Darin Johnson Wins Penn Prize for Excellence in Teaching

Johnson was nominated by undergraduate students for this award.

By Ashton Yount

Doctoral student Darin Johnson has received the 2021 Penn Prize for Excellence in Teaching by Graduate Students. The highly competitive award recognizes the profound impact of graduate students on education at Penn, and nominations come directly from undergraduate and graduate students. Ten prizes are awarded annually by the Office of the Provost.

Darin Johnson
Darin Johnson

Johnson was nominated by the students in Matthew Brook O’Donnell’s undergraduate course COMM 318: Stories from Data, for which Johnson was a teaching fellow during the Fall 2020 semester.

“Darin frequently went above and beyond what was expected to help students during a challenging semester of virtual learning,” says O’Donnell, Research Assistant Professor. “Without prompting, students regularly raved about Darin’s teaching, help, and attentiveness to their requests. But most of all they mentioned his kindness, patience, and how he inspired them to examine key issues of inequality, diversity, and race.”

Prior to coming to Penn, Johnson had several international teaching experiences. In Madrid, he taught English as a second language to high school students in the public school system, while pursuing his master’s degree. And in Tokyo, he taught English as a second language to high school students through a summer internship program.

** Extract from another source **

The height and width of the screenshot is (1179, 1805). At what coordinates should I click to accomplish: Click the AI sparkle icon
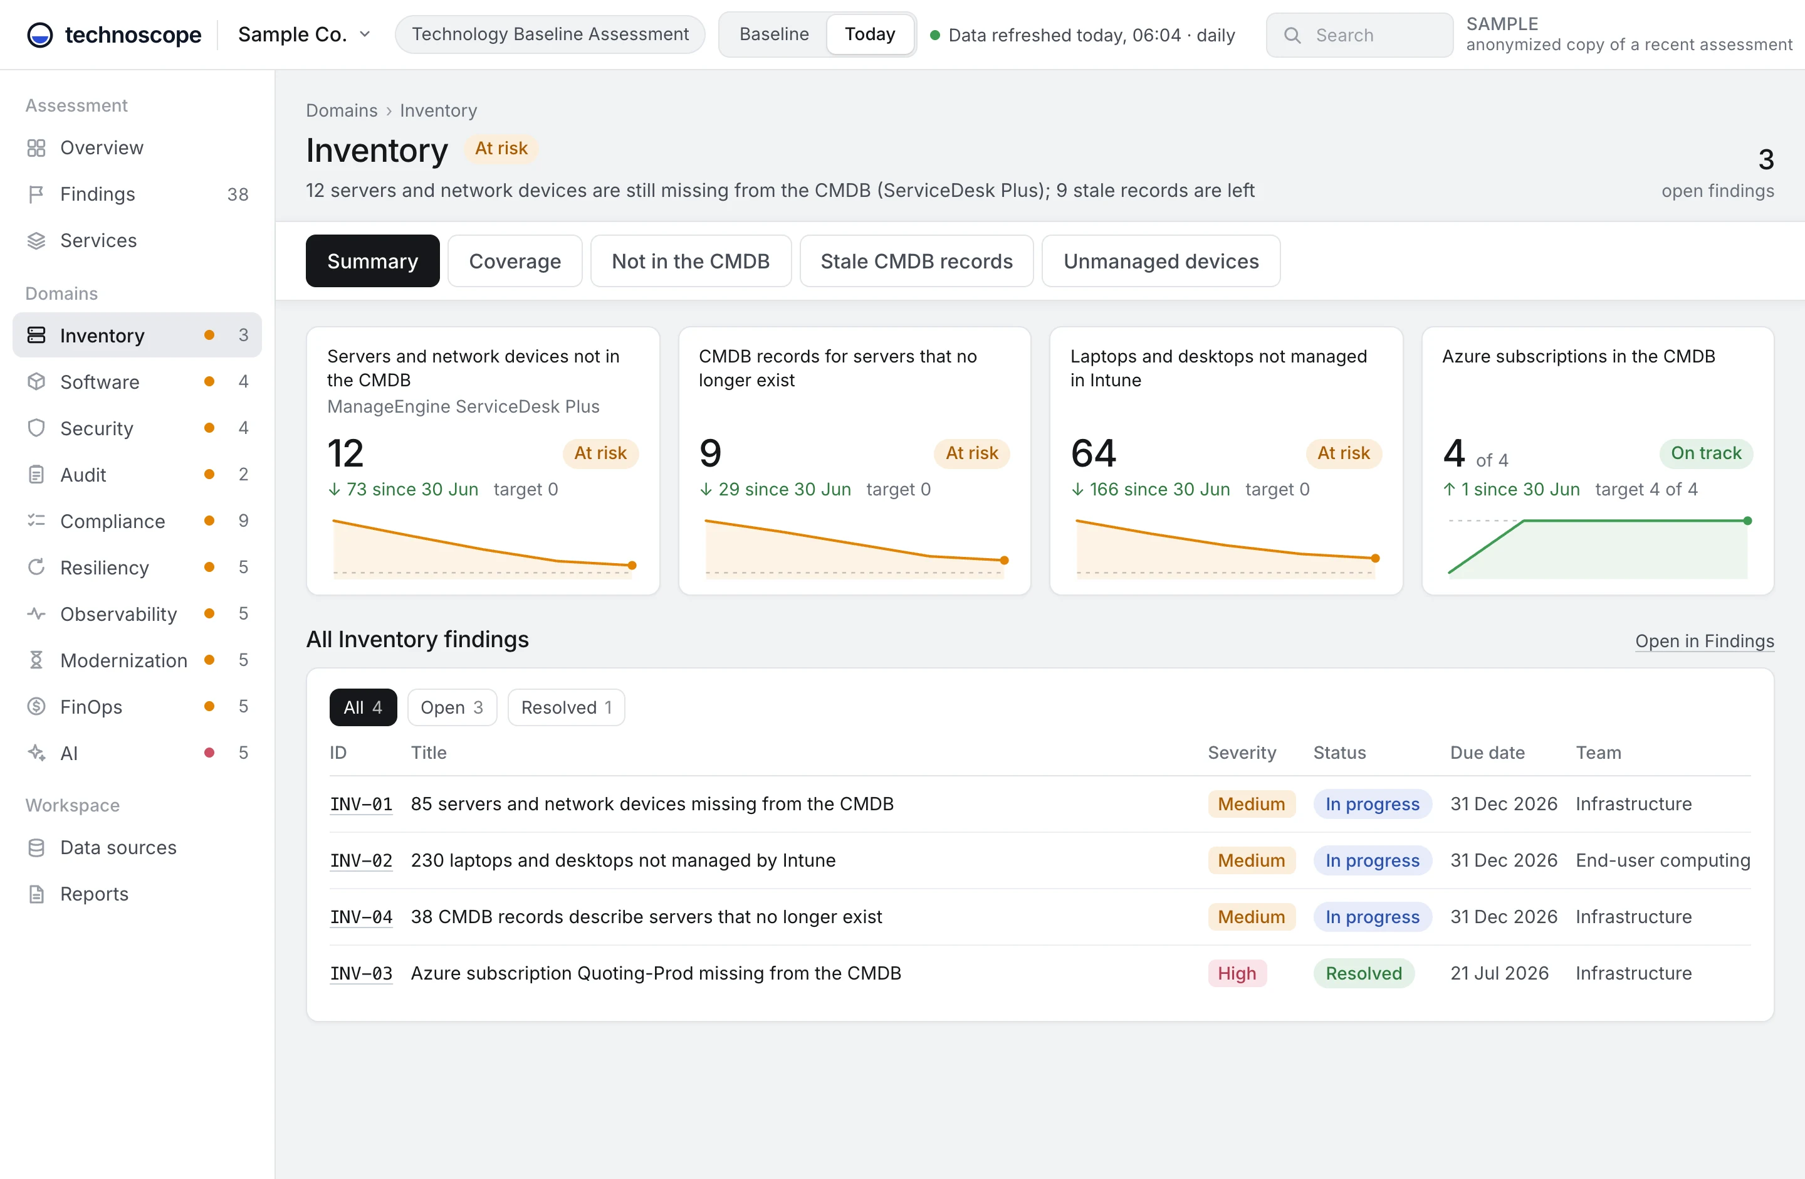click(36, 753)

“This award is meaningful to me because it reminds me of the students in COMM 318 who really just went above and beyond last semester,” Johnson says. “My passion for teaching lies in my belief that teaching is simply about connecting with people as we exchange information about the world around us. When I think about this award, I feel so grateful, especially during the pandemic, to have been able to connect with the students in COMM 318.”

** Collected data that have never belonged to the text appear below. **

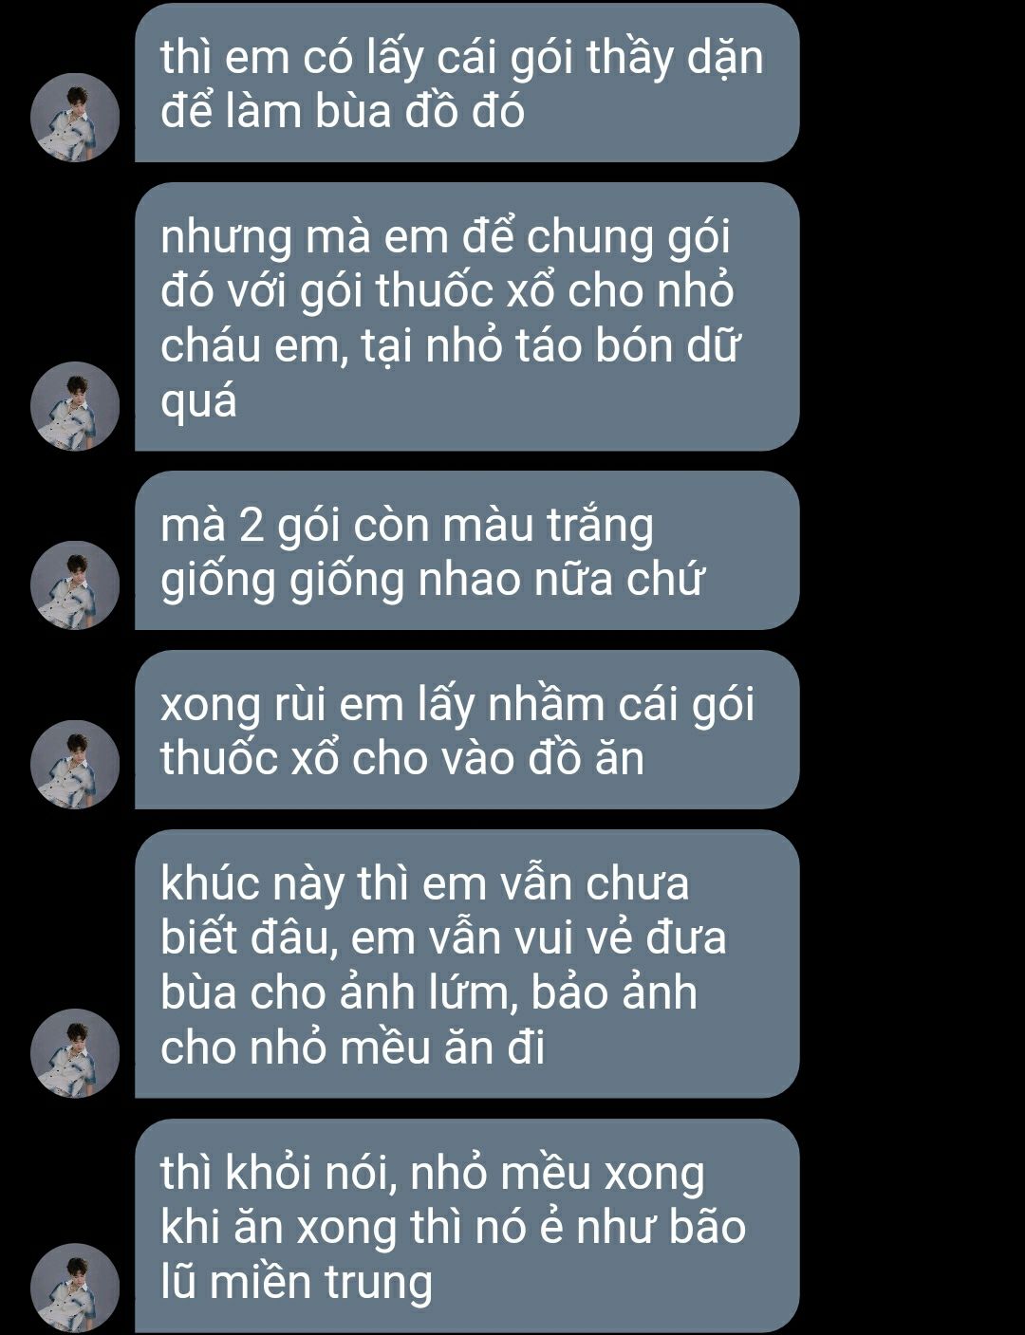Click the text 'cháu em, tại nhỏ táo bón dữ'

click(449, 346)
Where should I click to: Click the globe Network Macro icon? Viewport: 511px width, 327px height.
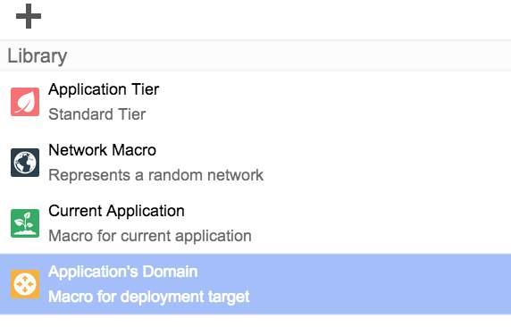pos(25,163)
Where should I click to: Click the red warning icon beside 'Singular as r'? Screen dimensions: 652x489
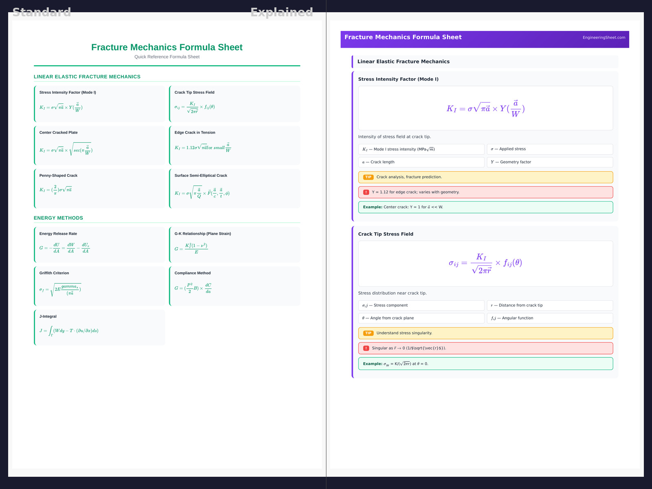[x=366, y=348]
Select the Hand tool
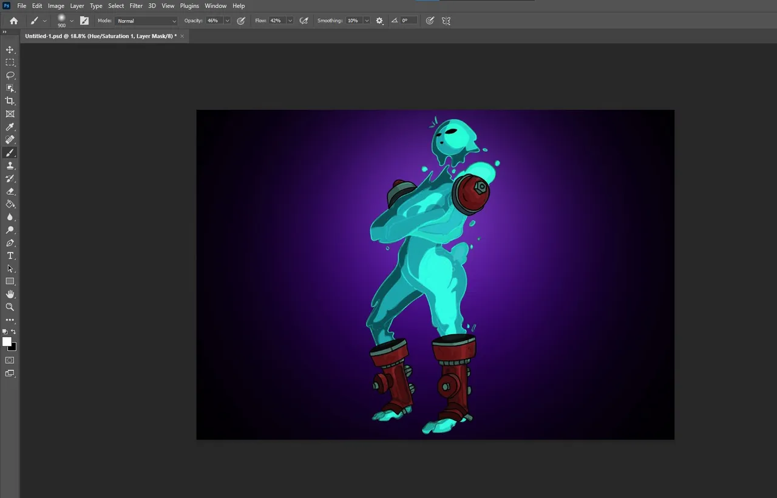 click(x=10, y=294)
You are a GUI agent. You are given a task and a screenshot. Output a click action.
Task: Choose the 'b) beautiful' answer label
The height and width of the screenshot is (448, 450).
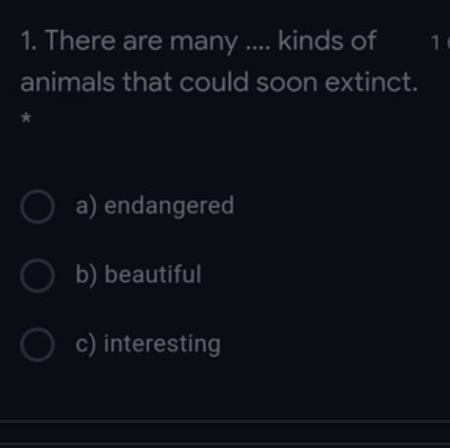[139, 275]
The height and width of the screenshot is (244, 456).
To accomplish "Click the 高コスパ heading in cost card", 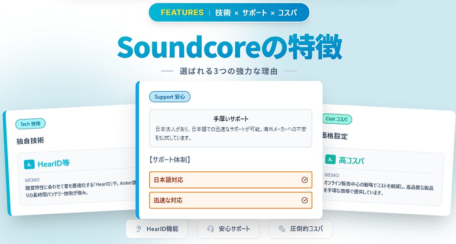I will [x=352, y=161].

Johnson’s research interests lie at the intersection of the brain, identity, and health. He is specifically interested in understanding how people with marginalized identities code-switch their language and/or behavior, and how they attempt to understand the minds of people around them. He holds an undergraduate degree in Neuroscience, Spanish, and Medicine Science & The Humanities from Johns Hopkins University and a master’s degree in International Education from the Universidad de Alcalá in Spain.

Johnson is the fifth Annenberg student to receive this award in its two-decade history. Past winners include Muira McCammon, Allyson Volinsky (Ph.D. ’19), Rachel Stonecipher (M.A. ‘16), and Kevin Gotkin (Ph.D. ‘18).